Now, if I just at $100M to pour into the election process * * *

pbs’s MI5 last night had an action drama in which the cia connives with a ficticious pakistanian chief of its armed forces in an attempt to precipitate a nuclear war between pakistan and india (and never mind the millions of pakistanis and indians slaughtered, cause, what the heck, they’d mostly be ghetto-dwellers), purportedly to wipe out the taliban, after which (according to the perpetrators of this scheme) the u.s. & great britain would easily dominate the world. for what it’s worth congressman rubio’s words echo those of a character in last night’s program named Price (head of the cia’s european operations), except rubio made no reference to the nuclear winter possibilities brought on by bombs away on syria and iran. art reproducing life or vice versa?

Great post, Alex. Extremely important moment. Thank you. Sadly revealing of our political process.

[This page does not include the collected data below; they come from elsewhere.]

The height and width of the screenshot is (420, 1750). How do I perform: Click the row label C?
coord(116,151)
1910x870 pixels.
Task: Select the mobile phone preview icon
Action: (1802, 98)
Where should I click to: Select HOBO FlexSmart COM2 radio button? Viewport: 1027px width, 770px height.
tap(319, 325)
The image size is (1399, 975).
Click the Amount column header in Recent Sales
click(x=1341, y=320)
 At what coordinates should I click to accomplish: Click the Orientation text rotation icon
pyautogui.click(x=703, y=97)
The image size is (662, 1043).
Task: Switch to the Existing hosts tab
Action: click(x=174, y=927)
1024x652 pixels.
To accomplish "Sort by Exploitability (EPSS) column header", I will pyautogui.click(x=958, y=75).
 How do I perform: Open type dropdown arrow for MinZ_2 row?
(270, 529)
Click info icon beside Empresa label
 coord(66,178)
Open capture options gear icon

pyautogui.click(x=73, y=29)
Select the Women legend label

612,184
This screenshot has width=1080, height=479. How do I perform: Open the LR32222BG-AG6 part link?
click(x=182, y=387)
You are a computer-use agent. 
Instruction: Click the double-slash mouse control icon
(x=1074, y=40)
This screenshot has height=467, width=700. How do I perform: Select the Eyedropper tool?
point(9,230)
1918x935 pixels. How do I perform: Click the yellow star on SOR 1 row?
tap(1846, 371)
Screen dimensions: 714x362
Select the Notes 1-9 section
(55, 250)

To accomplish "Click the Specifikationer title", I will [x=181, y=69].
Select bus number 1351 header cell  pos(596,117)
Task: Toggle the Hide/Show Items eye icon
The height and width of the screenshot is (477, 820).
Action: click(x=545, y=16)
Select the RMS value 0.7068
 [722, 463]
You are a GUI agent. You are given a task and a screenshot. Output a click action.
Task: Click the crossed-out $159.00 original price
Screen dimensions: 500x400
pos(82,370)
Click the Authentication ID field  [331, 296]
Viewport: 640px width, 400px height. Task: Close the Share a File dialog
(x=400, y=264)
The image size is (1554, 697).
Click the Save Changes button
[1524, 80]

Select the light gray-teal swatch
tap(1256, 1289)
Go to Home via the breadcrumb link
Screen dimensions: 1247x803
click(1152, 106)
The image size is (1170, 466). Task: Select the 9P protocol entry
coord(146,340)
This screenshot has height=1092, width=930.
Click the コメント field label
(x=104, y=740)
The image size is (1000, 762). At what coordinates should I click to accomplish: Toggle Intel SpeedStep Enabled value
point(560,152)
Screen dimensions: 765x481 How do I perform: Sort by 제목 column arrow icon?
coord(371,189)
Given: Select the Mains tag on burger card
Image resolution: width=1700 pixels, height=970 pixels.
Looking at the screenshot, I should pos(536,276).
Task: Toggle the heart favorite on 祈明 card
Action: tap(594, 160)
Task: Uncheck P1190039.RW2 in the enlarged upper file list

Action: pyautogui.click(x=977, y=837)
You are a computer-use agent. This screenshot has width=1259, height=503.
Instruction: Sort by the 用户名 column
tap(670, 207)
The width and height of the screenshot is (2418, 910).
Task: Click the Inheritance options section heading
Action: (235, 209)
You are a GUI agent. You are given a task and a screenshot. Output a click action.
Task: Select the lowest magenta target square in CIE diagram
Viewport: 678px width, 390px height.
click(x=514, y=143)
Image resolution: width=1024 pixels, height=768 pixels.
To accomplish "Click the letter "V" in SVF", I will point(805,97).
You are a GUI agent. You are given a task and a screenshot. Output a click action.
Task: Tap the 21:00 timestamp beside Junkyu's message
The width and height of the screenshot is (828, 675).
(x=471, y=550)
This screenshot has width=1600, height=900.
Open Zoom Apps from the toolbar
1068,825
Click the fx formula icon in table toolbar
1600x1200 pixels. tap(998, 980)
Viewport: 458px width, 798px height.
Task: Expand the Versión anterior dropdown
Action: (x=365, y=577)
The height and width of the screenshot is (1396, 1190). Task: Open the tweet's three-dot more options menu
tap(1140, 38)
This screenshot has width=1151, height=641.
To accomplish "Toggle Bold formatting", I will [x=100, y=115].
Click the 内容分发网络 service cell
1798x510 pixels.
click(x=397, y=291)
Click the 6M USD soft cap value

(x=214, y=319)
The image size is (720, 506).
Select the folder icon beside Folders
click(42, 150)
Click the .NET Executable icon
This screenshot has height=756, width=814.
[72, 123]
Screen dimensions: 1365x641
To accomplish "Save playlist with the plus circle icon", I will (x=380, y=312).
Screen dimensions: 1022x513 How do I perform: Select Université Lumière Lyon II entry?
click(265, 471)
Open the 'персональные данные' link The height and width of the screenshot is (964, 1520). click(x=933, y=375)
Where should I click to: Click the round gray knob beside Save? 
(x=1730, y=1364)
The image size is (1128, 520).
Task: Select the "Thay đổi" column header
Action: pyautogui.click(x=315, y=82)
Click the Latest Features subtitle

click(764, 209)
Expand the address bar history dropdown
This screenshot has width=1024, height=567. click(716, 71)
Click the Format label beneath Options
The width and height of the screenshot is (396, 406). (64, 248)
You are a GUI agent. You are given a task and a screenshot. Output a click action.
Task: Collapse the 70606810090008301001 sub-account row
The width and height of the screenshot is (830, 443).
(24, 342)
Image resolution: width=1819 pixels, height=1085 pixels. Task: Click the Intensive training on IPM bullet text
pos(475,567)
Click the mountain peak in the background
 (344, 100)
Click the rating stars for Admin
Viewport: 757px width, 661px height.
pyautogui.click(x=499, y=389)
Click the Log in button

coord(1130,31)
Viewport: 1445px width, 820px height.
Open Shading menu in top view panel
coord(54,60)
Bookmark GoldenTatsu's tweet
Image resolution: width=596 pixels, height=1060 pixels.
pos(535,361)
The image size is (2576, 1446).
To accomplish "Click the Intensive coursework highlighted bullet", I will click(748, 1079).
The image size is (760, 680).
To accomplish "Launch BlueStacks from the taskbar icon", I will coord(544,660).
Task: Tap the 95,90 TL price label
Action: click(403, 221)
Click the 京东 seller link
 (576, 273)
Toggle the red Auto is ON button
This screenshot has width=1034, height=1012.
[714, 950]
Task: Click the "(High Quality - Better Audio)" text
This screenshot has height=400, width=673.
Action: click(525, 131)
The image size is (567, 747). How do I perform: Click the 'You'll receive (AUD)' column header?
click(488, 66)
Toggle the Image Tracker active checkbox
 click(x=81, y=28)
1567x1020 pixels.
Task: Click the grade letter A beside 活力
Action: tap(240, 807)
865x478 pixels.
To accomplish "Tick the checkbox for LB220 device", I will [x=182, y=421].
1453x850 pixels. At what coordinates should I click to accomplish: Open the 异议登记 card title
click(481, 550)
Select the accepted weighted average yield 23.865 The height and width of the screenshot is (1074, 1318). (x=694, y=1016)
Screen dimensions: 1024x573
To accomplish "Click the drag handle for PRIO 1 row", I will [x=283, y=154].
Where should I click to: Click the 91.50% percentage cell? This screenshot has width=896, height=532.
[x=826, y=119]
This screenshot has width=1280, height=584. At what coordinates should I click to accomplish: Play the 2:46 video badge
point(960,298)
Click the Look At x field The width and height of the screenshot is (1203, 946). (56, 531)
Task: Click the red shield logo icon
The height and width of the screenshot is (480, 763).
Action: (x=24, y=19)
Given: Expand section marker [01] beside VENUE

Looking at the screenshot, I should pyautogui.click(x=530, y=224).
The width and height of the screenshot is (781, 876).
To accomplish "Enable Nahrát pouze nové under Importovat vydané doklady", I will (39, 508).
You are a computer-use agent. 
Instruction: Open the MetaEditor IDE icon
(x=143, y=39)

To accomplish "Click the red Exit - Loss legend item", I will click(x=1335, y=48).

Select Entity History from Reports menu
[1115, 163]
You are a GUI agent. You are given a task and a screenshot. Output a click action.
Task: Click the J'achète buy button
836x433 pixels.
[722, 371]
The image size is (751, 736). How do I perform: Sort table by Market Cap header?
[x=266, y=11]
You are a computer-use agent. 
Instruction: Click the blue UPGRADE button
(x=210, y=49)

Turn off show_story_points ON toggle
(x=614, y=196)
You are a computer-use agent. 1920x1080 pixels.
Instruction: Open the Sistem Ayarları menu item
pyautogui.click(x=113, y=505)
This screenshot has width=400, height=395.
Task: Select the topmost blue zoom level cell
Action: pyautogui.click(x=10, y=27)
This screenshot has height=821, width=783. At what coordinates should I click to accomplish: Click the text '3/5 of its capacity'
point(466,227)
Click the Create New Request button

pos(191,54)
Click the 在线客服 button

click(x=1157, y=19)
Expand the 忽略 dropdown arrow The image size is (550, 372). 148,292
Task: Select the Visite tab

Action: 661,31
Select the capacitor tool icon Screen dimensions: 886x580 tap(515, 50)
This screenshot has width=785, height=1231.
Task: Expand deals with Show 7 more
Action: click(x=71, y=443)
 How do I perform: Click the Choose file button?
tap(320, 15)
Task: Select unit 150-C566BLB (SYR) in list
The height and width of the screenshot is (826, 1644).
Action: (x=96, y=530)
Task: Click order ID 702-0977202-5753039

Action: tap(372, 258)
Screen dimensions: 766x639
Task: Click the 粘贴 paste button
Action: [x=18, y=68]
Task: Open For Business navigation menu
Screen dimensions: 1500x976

Flynt Leverett describes the efforts and successes of the Israel Lobby as “pushing on a door that is largely open”, because he puts them against a background of a long tradition of hegemonic thinking in US foreign policy – and he constrasts it with the realist, or primacy strain of thinking. It’s a valuable angle because on here the Chomsky hegemonic foreign policy hypothesis is often considered incompatible with pro-israel lobbying hypothesises. I think they are not all that incompatible and the discussion could be shifted a bit. For one, I disagree with the idea that “If it weren’t for the Israel lobby US foreign policy would be a lot less counterproductive and self-damaging.” (Quantify “a lot”…)
The neoconservatives have a very hegemonic style of thinking.